**Text block:**

William Heath & Co And Skelly & Corsellis
(William Heath & Co And Skelly & Corsellis)
16 Sale Place, Sussex Gardens, London
, W2 1PX
Recognised body
050992
Decision - Agreement
Outcome: Regulatory settlement agreement
Outcome date: 13 January 2026
Published date: 15 January 2026
Firm details
No detail provided:
Outcome details
This outcome was reached by agreement.
Decision details
1. Agreed outcome
1.1 William Heath & Co and Skelly & Corsellis (the firm), a recognised body agrees to the following outcome to the investigation of its conduct by the Solicitors Regulation Authority (SRA):
- it is fined £25,000
- to the publication of this agreement
- it will pay the costs of the investigation of £600.
2. Summary of Facts
2.1 We carried out an investigation into the firm following a desk-based review by our AML Proactive Supervision team.
2.2 Our investigation identified areas of concern in relation to the firm’s compliance with The Money Laundering, Terrorist Financing and Transfer of Funds (Information on the Payer) Regulations 2017 (MLRs 2017), the SRA Principles and the SRA Code of Conduct for Firms.
Client and Matter Risk Assessments
2.3 In all six file reviews, the firm failed to assess the level of risk, as required by Regulation 28(12) and Regulation 28(13) of the MLRs 2017.

**Stored data:**
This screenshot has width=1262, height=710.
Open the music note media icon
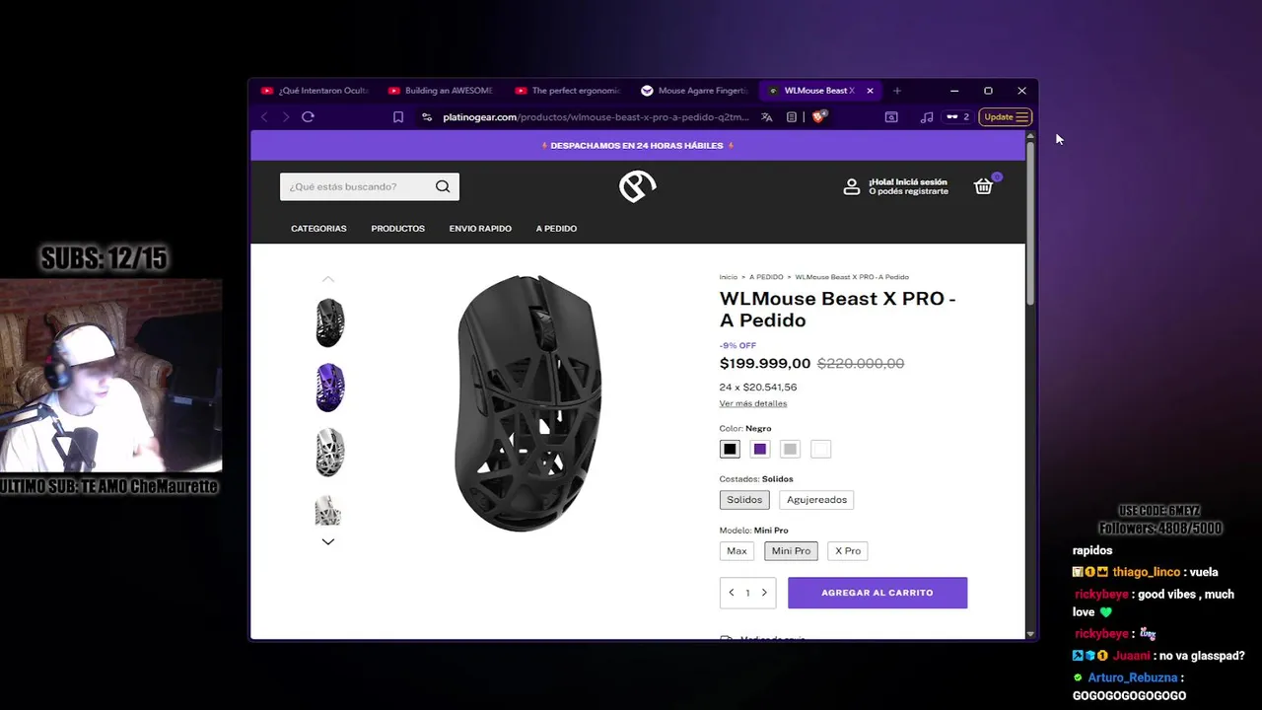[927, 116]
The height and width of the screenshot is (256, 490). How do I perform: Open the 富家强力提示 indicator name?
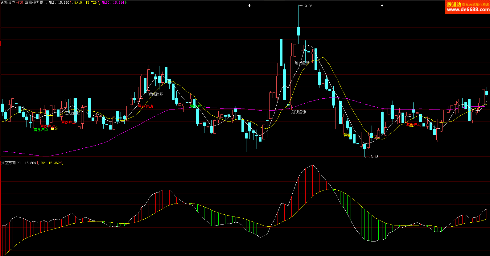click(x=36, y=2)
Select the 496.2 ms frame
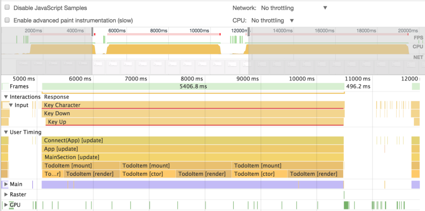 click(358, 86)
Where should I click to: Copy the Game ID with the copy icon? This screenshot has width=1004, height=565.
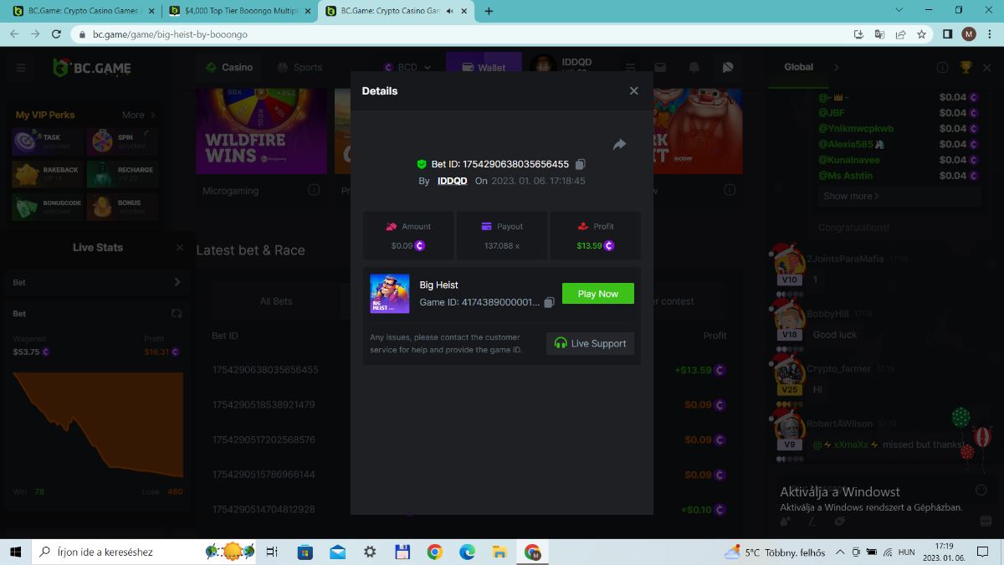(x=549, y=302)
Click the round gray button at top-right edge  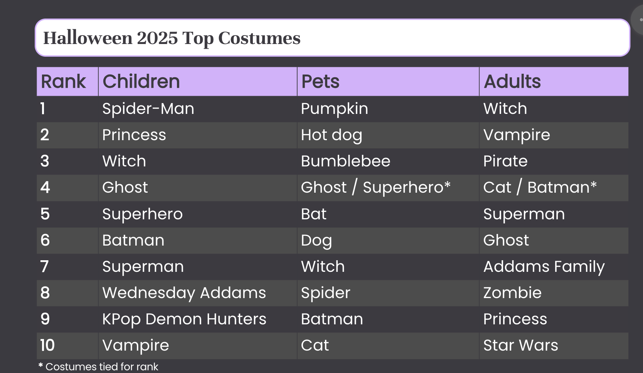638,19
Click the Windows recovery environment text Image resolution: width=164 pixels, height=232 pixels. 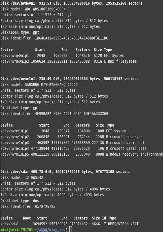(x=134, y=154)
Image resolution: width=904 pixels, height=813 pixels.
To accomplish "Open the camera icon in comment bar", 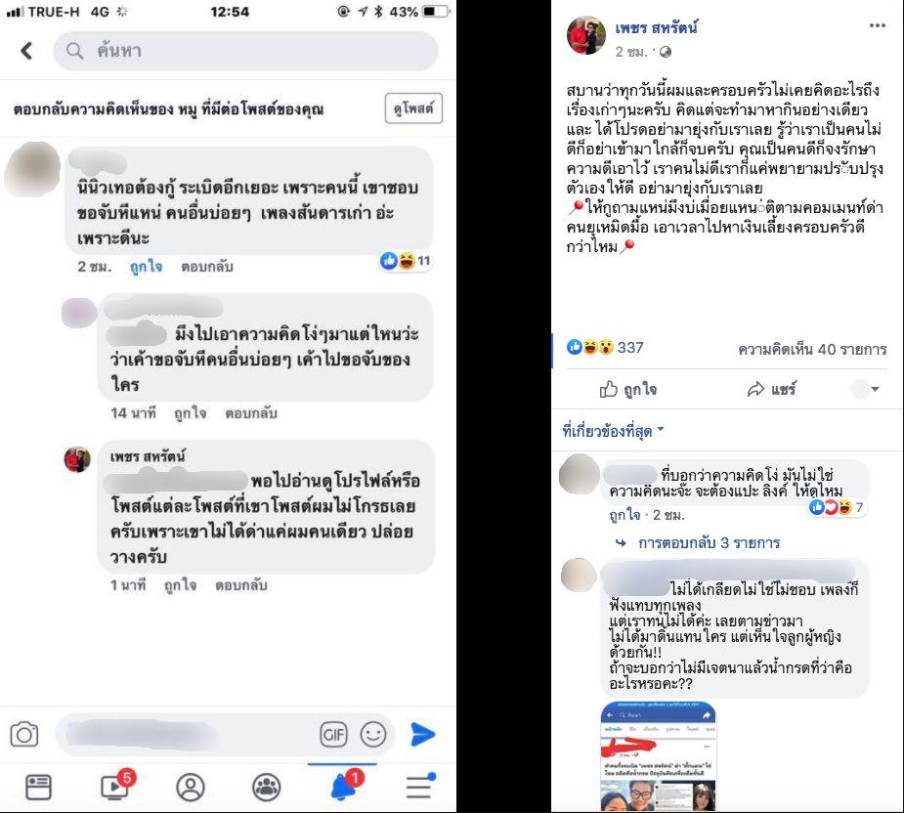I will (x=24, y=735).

**What is needed:**
Answer these questions using the regulatory decision:
1. What fine does the firm agree to pay?
2. Which team carried out the desk-based review that led to the investigation?
3. In how many file reviews did the firm fail to assess the level of risk?

**Task response:**
1. £25,000
2. The AML Proactive Supervision team
3. Six